Recopiez à l'identique, dans la description de la côte de Cilicie, le passage qui va de « Au fond du golfe » jusqu'à « sortant de Tarse. ».

## [Bloc de texte]
━━━━━━━━━━━━━━━━━━━━━━━━━━━━━━

Au fond du golfe dont je viens de parler, est un lieu
qui fut autrefois le théâtre d’une grande bataille, et le témoin de
la défaite des Perses par Alexandre et de la fuite de Darius: c’est
là que florissait Issus, qui aujourd’hui n’est plus rien, et d’où le
golfe a pris le nom d’Issique. Loin de ce lieu s’élève le
promontoire Ammodes, entre les embouchures du Pyrame et du Cydnus:
le Pyrame, plus voisin d’Issus, baigne les murs de Mallos; le Cydnus,
qui en est plus éloigné, se jette dans la mer en sortant de Tarse.
Ensuite est une ville anciennement habitée par des Rhodiens et des
Argives, et depuis par de pirates qui y furent relégués par Pompée;
d’abord appelée Soles, c’est aujourd’hui Pompéiopolis. Auprès, sur
une petite éminence, est le tombeau du poète Aratus, qui a cela de
remarquable que les pierres qu’on y jette se brisent en éclats, sans
qu’on ait pu découvrir la cause de ce phénomène. Un peu plus loin
est la ville de Corycos, située sur une presqu’île, au pied de
laquelle la mer forme un port; au-dessus est un antre appelé l’antre
de Corycos, d’une nature si singulière et si extraordinaire, qu’il
n’est rien moins que facile d’en faire la description. Cet antre
présente une immense ouverture sur le sommet d’une montagne, dont la
pente est assez rapide, et qui domine la mer à une hauteur de dix
stades. De ce point il s’enfonce à une profondeur considérable, et
s’élargit à mesure qu’il descend, environné par étages d’arbres
toujours verts, dont les branches inclinées l’enveloppent dans toute
la spirale d’un feuillage épais. Le charme de cette merveilleuse
solitude est tel, que le curieux qui la visite est, en entrant,
frappé de stupeur, et ne peut, une fois qu’il s’est familiarisé avec
l’aspect du lieu, rassasier ses regards et son admiration. On n’y
peut descendre que par un sentier étroit et difficile, long de
quinze cents pas, à travers des ombrages frais et touffus, d’où
s’échappe un certain bruit sauvage qui se mêle au murmure de mille
ruisseaux qui serpentent çà et là. Quand on est arrivé au fond de
cet antre, on en découvre un second, remarquable par d’autres
merveilles: on est épouvanté, en y entrant, par un bruit éclatant de
cymbales, qui semblent s’entrechoquer par l’effet d’une puissance
surnaturelle; il est éclairé jusqu’à une certaine distance, après
quoi il s’obscurcit à mesure qu’on avance, et conduit ceux qui osent
s’engager dans ces ténèbres, à une gorge étroite et profonde. Là un
large fleuve, qui ne fait, pour ainsi dire, que paraître, s’échappe
d’une large source, et après avoir parcouru avec impétuosité un
assez court espace, s’abîme et disparaît. L’intérieur de cette gorge
est si effroyable, que personne n’ose y pénétrer: aussi ignore-t-on
où elle aboutit. Au reste, cette solitude a, dans toutes ses
parties, un caractère auguste et vraiment sacré, et digne d’être,
comme on croit qu’elle l’est en effet, le séjour des dieux: tout y
commande le respect, tout y est religieux et divin. Plus loin est
encore une troisième caverne, appelée la caverne de Typhon; elle est
étroite d’ouverture, et, au rapport de ceux qui y ont pénétré,
extrêmement basse: ce qui fait qu’elle est toujours obscure et qu’on
ne peut aisément en connaître l’intérieur; mais elle est remarquable
sous deux rapports: elle fut autrefois, suivant la fable, la
retraite de Typhon, et aujourd’hui, par une propriété naturelle,
elle tue à l’instant les animaux qu’on y plonge. Au delà de la
montagne sont deux promontoires: l’un, appelé Sarpédon, fut jadis la
limite du royaume de Sarpédon; l’autre, appelé Anemurium, sépare la
Cilicie de la Pamphylie. Entre ces deux promontoires sont les
colonies samiennes de Celenderis et de Nagidos; la première est la
plus voisine du cap Sarpédon.

━━━━━━━━━━━━━━━━━━━━━━━━━━━━━━

## [Informations fournies]
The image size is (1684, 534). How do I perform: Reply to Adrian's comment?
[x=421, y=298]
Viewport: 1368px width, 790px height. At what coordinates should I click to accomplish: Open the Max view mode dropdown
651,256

━━━━━━━━━━━━━━━━━━━━━━━━━━━━━━

## [En réponse]
Au fond du golfe dont je viens de parler, est un lieu
qui fut autrefois le théâtre d’une grande bataille, et le témoin de
la défaite des Perses par Alexandre et de la fuite de Darius: c’est
là que florissait Issus, qui aujourd’hui n’est plus rien, et d’où le
golfe a pris le nom d’Issique. Loin de ce lieu s’élève le
promontoire Ammodes, entre les embouchures du Pyrame et du Cydnus:
le Pyrame, plus voisin d’Issus, baigne les murs de Mallos; le Cydnus,
qui en est plus éloigné, se jette dans la mer en sortant de Tarse.